Bryce Canyon is a geological marvel and people have been fascinated by its red spires for millennia. Signs and artifacts exist of early peoples having been in the area about 10,000 years ago. While little is known about them, they appear to have been a part of the Anasazi people. After time, this first group left the area and the next native American people to move in were the Paiutes. The Paiutes lived in the area until the late 1800s, when the first European American settlers came to the area. Severe drought, along with frequent flooding and overgrazing, pushed the remaining Paiutes out of the area along with many of the American settlers.

The first non-native people to visit Bryce Canyon were Mormon Scouts, sent to study the land for agricultural use and settlement. After a U.S. expedition led by Major John Wesley Powell in 1872, many settlers followed, mainly those from the Church of Jesus Christ of Latter-Day Saints. One man named Ebeneezer Bryce was sent by the same church to live along with his family in Bryce Canyon. They lived in a cabin just below the rim, right in what is now known as the national park. After a time, many locals came to know the area as Bryce’s Canyon. The name carried on and was officially changed to Bryce Canyon, long after Ebeneezer and his family moved to Arizona in the 1880s. Many settlers also left the area after repeated failed attempts were made to prevent flooding and subsist through drought.

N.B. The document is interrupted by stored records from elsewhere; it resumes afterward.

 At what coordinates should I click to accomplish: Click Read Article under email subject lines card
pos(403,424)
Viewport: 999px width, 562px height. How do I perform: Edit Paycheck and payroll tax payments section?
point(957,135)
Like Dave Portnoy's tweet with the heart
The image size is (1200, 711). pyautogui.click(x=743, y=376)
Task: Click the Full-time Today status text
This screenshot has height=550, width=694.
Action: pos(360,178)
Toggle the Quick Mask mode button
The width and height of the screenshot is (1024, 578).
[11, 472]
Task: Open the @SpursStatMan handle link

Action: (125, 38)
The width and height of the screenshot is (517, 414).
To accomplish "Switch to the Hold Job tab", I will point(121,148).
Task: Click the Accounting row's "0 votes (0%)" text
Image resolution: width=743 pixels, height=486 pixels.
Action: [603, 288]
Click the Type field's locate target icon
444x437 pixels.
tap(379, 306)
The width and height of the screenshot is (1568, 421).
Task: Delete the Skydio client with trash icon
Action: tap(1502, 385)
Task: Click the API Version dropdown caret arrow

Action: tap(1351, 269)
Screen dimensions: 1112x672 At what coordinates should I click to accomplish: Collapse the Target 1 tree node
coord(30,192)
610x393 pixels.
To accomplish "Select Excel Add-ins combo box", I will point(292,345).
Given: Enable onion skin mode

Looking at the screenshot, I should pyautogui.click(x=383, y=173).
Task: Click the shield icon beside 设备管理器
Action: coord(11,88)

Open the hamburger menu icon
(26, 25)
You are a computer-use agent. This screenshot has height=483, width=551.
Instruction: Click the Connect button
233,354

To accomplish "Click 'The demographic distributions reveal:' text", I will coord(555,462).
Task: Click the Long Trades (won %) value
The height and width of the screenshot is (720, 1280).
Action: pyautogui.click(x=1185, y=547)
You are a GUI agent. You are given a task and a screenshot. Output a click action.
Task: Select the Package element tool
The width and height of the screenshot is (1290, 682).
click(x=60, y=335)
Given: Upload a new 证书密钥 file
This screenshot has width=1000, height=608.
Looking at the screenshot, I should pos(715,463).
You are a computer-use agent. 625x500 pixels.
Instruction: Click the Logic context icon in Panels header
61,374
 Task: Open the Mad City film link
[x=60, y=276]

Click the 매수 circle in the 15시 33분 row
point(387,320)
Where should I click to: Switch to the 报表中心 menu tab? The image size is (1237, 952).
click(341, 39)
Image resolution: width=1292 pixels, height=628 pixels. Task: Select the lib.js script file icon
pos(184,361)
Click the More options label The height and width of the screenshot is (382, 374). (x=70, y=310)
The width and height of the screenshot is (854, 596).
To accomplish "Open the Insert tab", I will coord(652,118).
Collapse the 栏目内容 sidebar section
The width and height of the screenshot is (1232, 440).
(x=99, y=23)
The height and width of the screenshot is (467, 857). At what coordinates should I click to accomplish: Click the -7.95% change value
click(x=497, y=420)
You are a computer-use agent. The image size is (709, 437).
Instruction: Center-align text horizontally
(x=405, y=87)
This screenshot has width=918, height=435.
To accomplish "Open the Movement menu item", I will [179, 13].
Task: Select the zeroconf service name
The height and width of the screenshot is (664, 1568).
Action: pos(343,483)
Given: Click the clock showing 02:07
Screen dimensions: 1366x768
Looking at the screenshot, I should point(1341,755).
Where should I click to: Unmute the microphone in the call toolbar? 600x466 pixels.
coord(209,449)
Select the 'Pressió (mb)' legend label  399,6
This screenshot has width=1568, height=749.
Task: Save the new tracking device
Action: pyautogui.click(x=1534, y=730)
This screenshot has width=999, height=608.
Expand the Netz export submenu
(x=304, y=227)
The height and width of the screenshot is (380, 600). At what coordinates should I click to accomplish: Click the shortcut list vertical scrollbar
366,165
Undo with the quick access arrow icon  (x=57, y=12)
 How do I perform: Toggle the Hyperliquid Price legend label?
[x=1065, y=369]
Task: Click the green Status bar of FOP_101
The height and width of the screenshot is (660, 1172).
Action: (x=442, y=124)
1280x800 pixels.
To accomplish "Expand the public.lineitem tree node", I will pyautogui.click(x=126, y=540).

This beautiful scenery was first described in the early 1900s in magazines that captured the imagination of the general public. Due to the remote location of the canyon, visitation remained low until the 1920s, when lodging and services began to spring up. The Union Pacific Railroad also gained interest in expanding into Southern Utah to accommodate higher tourist levels. After growing concerns on the condition of the land, a petition was made to protect the area and Bryce Canyon became the national park we know and love. Make a visit to learn even more about the history of this geographic wonderland.